Slavery and the Royal Society
Last Sunday marked two hundred years since the abolition of the Atlantic slave trade. Like many men of their social class at the time, the members of the Royal Society in the seventeenth and eighteenth century had connections to the slave trade. As Govier has pointed out, the Royal Society invested their first substantial endowment, 1,300 pounds from the sale of Trinity College, in the Royal Africa and East India Companies, both of whom were involved in enslaving Africans for sale or work on their plantations. Several members of the Royal Society were involved with these companies: for example Paul Neile FRS was prominent in the RAC, while Jeremy Sambrooke and Sir John Lawrence are prominent in both the Council meetings of the early Royal Society and the correspondence of the East India Company, of whom both were Commissioners.
References to slavery in the early records of the Royal Society also reveal some degree of practical involvement in the mechanics of the trade. One example that occurs in the Hooke folio appears to refer to the making of ‘trade beads’ or ’slave bead’, glass beads used to trade with Africans in exchange for slaves. For example, at a meeting of April 22 1680 Robert Hooke presented his efforts to replicate a bead made of a blue stone said to be ‘much esteemed by those of Guiny’, which was testing along with some glass beads designed to counterfeit these beads. Apparently the fake bead was unconvincing, being reportly ‘[in] noe wise soe beautyfull & cleer of colour as that of Guiney’. An experiment of heating the bead in the flame also proved the superiority of the real stone, while it ‘could not be melted but it flawed & crackd like a Stone. the counterfeit ones melted very easily.’ Hooke promised to make a more convincing replica of the stone.

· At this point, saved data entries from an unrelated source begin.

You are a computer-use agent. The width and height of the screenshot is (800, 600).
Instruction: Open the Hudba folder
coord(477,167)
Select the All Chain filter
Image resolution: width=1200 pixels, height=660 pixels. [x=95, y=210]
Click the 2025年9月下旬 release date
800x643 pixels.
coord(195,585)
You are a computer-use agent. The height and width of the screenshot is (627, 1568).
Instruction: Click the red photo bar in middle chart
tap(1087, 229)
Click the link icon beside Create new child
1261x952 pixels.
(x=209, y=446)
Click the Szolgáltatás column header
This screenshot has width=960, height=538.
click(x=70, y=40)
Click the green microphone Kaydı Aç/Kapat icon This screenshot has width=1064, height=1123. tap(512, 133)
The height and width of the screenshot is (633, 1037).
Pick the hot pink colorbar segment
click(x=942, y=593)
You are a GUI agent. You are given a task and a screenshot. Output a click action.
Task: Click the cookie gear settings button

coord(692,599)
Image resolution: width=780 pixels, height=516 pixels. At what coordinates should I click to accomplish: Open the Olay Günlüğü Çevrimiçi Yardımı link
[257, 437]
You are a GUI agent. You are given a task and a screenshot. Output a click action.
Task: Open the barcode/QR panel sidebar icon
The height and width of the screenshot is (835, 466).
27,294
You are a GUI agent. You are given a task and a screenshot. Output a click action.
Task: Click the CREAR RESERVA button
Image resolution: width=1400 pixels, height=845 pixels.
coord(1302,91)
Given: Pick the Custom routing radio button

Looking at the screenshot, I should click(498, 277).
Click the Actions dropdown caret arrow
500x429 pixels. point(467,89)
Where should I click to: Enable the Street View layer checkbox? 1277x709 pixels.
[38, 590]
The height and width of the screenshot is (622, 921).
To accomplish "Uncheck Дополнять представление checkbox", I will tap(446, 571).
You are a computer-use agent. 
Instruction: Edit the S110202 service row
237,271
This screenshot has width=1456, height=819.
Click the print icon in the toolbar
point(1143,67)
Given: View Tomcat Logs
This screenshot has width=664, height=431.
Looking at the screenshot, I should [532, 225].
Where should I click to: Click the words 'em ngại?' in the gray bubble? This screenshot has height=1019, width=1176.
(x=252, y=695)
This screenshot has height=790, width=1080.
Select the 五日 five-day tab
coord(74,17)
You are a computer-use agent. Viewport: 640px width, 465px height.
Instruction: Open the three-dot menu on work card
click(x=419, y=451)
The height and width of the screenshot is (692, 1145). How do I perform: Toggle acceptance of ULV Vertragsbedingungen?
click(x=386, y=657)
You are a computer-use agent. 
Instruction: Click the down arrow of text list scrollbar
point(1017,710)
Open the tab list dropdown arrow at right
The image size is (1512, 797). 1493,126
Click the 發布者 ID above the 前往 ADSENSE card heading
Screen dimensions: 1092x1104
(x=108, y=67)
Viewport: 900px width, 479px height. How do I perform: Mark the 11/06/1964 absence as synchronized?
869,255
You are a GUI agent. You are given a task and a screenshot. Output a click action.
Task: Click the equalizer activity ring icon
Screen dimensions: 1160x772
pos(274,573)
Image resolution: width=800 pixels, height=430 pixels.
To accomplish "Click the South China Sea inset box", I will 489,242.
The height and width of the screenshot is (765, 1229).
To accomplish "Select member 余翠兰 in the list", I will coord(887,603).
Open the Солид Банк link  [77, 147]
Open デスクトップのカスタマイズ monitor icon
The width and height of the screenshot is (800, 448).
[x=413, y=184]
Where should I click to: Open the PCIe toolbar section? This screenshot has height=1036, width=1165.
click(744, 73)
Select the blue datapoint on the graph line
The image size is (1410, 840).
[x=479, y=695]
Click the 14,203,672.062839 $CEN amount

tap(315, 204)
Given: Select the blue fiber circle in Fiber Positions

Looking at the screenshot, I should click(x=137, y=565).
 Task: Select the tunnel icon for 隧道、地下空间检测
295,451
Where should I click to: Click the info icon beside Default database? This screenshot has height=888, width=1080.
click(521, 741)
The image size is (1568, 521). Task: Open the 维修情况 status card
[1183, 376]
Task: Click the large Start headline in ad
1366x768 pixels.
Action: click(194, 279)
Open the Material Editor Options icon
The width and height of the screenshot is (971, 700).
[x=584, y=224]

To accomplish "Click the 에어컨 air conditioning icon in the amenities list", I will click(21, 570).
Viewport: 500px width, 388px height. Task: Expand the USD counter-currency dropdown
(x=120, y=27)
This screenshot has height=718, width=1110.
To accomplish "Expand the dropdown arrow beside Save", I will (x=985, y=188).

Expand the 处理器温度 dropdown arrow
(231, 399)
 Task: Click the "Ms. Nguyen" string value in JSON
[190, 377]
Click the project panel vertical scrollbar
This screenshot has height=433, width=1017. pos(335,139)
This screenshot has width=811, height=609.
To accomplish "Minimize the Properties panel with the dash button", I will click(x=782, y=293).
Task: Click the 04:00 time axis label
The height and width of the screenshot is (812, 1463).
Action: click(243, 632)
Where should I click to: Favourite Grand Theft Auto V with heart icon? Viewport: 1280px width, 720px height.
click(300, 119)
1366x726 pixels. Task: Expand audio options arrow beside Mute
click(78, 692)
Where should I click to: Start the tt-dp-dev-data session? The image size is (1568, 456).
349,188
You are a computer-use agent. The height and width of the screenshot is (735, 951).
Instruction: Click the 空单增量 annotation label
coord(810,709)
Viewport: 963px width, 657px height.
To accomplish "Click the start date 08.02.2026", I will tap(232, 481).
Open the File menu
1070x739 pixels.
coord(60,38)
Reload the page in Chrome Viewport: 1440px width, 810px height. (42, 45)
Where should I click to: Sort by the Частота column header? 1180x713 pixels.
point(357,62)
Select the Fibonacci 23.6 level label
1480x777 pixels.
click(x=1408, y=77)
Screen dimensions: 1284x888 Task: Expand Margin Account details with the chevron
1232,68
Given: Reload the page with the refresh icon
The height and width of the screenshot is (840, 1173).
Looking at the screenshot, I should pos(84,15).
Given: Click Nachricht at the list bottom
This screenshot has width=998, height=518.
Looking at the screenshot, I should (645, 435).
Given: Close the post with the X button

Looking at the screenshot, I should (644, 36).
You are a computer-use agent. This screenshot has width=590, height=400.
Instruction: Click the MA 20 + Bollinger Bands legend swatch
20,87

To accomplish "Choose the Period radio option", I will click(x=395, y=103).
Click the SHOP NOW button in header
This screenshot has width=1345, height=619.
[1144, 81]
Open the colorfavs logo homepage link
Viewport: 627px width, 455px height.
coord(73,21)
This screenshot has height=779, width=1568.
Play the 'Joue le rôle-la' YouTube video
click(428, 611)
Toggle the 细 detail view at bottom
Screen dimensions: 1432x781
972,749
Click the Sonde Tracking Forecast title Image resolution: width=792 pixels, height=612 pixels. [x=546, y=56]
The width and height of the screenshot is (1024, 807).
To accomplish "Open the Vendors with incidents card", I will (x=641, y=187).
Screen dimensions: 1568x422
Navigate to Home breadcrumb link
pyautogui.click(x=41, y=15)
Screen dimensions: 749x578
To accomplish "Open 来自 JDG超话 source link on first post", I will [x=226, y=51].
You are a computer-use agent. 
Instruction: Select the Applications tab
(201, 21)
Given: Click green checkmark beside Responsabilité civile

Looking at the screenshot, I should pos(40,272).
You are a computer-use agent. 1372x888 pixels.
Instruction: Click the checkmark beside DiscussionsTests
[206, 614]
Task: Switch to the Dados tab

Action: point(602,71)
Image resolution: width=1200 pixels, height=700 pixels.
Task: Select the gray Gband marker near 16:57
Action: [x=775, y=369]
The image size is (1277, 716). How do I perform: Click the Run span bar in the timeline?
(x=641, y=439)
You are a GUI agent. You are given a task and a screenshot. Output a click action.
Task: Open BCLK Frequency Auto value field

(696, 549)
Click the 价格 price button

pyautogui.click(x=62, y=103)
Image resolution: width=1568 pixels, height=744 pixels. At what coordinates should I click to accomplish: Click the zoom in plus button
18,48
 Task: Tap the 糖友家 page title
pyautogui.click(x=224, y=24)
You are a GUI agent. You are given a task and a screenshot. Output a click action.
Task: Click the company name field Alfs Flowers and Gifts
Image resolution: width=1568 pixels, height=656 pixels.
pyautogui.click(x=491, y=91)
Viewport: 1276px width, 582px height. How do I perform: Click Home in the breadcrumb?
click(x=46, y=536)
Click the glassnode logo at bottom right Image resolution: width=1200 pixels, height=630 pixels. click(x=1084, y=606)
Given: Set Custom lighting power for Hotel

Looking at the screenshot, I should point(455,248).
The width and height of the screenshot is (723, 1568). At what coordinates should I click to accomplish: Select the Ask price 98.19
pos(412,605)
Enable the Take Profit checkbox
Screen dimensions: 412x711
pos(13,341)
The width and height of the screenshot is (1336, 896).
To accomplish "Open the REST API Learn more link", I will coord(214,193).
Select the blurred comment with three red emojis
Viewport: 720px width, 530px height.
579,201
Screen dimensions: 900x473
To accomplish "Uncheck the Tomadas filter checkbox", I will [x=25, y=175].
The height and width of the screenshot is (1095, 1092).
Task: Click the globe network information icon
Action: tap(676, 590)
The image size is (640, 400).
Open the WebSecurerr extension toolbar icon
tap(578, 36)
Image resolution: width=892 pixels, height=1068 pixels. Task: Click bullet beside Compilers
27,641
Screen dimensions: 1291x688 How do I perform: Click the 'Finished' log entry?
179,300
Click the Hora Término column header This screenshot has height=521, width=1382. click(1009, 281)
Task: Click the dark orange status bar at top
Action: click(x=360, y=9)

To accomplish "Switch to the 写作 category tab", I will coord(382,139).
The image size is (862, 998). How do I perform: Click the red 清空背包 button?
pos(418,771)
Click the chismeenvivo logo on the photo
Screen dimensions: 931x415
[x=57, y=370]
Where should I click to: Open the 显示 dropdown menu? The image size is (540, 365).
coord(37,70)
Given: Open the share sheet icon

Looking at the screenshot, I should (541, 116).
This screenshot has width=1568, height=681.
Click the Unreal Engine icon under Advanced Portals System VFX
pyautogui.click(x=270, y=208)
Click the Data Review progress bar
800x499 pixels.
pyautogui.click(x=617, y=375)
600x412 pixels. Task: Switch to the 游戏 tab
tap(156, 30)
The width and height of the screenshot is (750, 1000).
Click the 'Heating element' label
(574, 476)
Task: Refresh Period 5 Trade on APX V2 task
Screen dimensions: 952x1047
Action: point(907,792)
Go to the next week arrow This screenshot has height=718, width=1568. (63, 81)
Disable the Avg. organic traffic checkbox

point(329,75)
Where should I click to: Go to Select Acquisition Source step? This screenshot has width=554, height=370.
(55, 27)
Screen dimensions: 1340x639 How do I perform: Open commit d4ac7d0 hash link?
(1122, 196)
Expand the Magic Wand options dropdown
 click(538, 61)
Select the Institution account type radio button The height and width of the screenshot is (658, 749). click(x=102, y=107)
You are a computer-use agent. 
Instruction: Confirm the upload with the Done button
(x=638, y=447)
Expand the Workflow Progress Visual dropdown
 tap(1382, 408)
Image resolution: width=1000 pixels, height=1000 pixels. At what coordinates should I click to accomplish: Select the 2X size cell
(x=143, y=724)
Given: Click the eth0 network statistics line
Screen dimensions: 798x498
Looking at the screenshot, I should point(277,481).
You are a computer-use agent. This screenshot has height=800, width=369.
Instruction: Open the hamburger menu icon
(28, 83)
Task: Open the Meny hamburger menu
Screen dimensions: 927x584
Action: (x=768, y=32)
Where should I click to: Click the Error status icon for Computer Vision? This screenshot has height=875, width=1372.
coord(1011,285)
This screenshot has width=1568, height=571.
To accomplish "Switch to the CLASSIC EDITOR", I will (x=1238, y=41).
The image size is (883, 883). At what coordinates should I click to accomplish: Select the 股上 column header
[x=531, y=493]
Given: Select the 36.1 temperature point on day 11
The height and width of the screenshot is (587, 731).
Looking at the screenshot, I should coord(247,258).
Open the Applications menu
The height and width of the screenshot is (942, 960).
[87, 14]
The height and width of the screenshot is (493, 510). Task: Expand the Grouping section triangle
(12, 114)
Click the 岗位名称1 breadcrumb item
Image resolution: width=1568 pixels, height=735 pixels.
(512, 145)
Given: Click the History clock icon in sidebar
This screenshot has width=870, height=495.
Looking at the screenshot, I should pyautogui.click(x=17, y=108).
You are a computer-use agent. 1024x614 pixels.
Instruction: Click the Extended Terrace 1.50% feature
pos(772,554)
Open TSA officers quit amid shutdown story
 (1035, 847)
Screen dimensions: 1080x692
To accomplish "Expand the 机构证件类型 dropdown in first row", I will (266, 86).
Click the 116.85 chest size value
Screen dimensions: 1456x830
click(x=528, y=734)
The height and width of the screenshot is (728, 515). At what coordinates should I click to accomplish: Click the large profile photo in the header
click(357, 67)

Some of the implications of slavery were a cause for concern for the deeply religious mathematician, Robert Boyle, as papers in his collection reveal. A copy in the Boyle Papers (Vol. 4 f. 118) of a draft Act of Parliament proposed in 1670 notes that the principle that a Christian should not be enslaved by another men of the faith has led to planters and owners of slaves actively discouraging the conversion of slaves for fear of losing their property and investment. The proposed solution was not the abolition of slavery, however, but the provision that the baptism of slaves would not affect the ’service’ due from them to their ‘former masters’. Proposals (f. 127-8) that seem to have been drafted by Boyle himself the same year list two proposal, which may have been regarded as alternatives, as their provisions are otherwise contradictory. The first allows for the freeing of a Christian slave but not the offspring of this slave while the second proposes rights for a Christian slave, including the ownership of goods and the right to seek legal redress against mistreatment by a master. The final document (f. 144) refering to slavery in this collection of papers is a copy of a letter of the East India Company to their colony at St Helena dated 9 December 1670. This orders that Christian slave who are able to demonstrate their knowledge of the faith should remain slaves for seven years, after which they should become free planters. There does not seem to be any evidence that this command, remarkably enlightened for its time, was followed and slavery continued to be a mainstay of the income Britain received from its plantations for over a century.
Comments :

It seems to me there ought to be much more work done on the complicated relationship between the Royal Society and the trading companies. Thank you for reminding us that the early RS was intent on proving its value to the nation in generating much-needed income, and that it has always been necessary to balance the necessity for funding against the moral issues raised by associating with activities like slave-trading!